Magda Antonioli, professoressa Associata di Politica Economica alla Bocconi e che grande parte ha avuto nella costituzione di importanti organismi di promozione territoriale, dal Turismo del Vino alle strade del Vino a Cantine Aperte, ha sottolineato come il turismo esperienziale e l’enogastronomia siano leve decisive per lo sviluppo di un territorio, il Monferrato, «Che è chiamato a costruire il proprio brand, valorizzando identità, paesaggio e coinvolgimento della comunità locale».

Matteo Casagrande Paladino, direttore Generale di Colline e Oltre S.p.A. realtà dell’Oltrepo Pavese, ha presentato quel case history, evidenziando come un’azione coordinata tra finanza, istituzioni e operatori locali possa generare interventi concreti di rilancio nei settori alberghiero e della ristorazione.

Le linee guida del piano triennale sono state illustrate da Andrea Pirola, CEO di WHITEmc, che ha delineato una roadmap operativa 2026-2028. Il piano punta a trasformare il Monferrato in un brand territoriale forte attraverso tre fasi: ricostruzione, espansione e consolidamento.

«Questa iniziativa – è stato detto in chiusura del convegno di Acqui Terme – segna l’inizio di una nuova stagione di collaborazione tra Consorzi, con l’obiettivo di restituire centralità economica e prospettiva di sviluppo duraturo a uno dei territori vitivinicoli più identitari d’Italia».

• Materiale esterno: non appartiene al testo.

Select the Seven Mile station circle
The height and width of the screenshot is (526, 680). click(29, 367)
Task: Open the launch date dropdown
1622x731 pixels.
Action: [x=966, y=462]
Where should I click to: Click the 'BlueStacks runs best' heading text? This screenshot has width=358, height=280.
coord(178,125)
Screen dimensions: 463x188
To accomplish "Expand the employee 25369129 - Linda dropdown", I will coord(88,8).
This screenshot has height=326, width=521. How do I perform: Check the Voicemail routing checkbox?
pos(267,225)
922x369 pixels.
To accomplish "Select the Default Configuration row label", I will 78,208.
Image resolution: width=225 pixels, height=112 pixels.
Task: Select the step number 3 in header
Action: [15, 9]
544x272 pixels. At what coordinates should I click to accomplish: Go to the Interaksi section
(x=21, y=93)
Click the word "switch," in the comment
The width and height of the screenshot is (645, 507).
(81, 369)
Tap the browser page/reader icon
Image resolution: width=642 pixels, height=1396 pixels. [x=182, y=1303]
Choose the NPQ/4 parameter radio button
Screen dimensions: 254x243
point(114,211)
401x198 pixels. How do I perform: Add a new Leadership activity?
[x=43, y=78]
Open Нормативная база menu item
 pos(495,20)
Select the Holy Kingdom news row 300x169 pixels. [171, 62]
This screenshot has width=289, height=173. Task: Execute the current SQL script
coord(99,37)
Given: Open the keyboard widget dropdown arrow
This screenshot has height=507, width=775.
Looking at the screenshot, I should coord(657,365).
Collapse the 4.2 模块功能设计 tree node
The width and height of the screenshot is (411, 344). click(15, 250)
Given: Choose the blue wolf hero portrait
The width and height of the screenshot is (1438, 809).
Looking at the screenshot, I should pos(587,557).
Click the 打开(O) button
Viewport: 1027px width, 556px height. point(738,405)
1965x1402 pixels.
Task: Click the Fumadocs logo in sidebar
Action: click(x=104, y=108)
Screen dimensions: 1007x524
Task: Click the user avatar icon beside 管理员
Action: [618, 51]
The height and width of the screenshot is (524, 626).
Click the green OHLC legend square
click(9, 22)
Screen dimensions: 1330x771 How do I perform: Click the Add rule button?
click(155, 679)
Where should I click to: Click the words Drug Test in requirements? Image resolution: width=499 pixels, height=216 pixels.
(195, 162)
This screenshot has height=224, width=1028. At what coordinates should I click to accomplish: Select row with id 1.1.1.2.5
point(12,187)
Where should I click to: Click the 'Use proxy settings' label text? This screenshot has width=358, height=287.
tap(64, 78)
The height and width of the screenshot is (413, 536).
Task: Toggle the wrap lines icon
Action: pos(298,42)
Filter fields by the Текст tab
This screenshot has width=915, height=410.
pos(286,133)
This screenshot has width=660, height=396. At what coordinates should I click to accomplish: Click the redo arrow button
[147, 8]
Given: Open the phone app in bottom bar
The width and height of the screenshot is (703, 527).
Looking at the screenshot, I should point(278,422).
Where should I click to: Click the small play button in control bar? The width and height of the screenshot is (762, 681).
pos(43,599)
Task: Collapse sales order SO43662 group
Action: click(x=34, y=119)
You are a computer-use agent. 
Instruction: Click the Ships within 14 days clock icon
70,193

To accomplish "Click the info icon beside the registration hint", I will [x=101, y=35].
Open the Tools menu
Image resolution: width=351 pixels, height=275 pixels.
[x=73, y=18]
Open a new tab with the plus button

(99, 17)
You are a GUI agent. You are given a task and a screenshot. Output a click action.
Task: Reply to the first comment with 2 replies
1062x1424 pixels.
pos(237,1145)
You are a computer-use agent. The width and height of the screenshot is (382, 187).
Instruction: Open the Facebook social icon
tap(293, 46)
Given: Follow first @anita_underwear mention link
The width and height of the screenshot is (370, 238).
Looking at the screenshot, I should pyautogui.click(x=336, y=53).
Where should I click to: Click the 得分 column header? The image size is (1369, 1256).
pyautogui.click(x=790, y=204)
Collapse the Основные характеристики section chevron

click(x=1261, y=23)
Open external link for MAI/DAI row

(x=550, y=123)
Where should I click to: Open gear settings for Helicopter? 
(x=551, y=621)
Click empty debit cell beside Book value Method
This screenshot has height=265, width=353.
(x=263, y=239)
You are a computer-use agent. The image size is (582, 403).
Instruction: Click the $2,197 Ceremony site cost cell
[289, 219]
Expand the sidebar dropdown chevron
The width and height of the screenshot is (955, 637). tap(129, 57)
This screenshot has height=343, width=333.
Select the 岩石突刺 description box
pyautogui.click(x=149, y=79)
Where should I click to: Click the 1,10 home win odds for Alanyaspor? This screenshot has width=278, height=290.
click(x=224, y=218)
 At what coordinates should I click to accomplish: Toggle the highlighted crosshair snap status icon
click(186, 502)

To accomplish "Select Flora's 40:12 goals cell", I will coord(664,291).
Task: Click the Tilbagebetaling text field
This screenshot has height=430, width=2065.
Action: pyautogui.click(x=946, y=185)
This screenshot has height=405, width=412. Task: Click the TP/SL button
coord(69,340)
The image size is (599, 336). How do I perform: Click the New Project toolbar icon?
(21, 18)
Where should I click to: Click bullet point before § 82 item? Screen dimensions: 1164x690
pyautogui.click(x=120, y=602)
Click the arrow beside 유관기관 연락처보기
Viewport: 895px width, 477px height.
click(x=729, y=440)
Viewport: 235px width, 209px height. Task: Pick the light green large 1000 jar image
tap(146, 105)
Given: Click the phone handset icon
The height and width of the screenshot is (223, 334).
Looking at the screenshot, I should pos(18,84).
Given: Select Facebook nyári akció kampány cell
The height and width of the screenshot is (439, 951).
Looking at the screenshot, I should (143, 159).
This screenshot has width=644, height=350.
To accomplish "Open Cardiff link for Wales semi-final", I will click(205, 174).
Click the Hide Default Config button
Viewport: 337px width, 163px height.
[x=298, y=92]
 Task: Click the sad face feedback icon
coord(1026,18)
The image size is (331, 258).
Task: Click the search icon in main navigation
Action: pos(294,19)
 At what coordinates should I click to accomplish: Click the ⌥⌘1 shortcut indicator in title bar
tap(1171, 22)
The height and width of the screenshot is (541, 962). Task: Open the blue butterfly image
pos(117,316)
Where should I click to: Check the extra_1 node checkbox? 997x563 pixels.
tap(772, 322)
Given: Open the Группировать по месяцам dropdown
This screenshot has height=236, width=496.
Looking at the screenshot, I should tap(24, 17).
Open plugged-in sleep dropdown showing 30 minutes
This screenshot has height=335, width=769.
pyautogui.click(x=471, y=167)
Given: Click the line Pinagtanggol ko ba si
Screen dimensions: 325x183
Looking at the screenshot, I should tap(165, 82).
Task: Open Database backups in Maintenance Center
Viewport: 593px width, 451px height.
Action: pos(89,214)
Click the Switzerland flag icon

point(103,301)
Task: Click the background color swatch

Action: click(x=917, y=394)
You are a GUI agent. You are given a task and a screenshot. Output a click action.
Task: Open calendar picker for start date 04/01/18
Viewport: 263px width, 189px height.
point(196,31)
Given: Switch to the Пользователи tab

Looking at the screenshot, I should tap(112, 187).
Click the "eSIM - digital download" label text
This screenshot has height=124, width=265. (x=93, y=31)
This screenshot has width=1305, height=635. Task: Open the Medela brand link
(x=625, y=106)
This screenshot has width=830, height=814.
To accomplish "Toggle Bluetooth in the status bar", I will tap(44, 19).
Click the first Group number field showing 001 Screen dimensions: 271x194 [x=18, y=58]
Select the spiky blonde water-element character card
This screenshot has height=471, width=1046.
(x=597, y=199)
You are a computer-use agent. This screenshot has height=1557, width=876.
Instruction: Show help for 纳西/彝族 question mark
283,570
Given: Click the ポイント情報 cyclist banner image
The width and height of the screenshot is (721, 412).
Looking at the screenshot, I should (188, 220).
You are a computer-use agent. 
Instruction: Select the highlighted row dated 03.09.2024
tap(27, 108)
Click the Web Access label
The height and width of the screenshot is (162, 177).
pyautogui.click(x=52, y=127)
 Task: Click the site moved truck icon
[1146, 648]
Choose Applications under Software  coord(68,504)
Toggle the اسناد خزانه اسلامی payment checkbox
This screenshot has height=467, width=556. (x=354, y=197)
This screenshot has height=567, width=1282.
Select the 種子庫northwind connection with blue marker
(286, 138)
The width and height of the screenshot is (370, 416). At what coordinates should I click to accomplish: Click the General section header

Ora si apre la “caccia” ai fondi. È verosimile che siano nell’ordine di una decina di milioni di euro utili per avviare una campagna triennale di marketing e promozione che qualcuno ha già previsto intensa e tambureggiante e che prevede l’accesso a TV, nuovi e tradizionali media e anche l’arruolamento di testimonial e ambassador di forte impatto popolare. Da dove arriveranno i soldi? Da Istituzioni pubbliche e private, chiamate a fare la loro parte, e anche da una filiera che, per puntare al proprio futuro, deve necessariamente mettersi in gioco ancora una volta.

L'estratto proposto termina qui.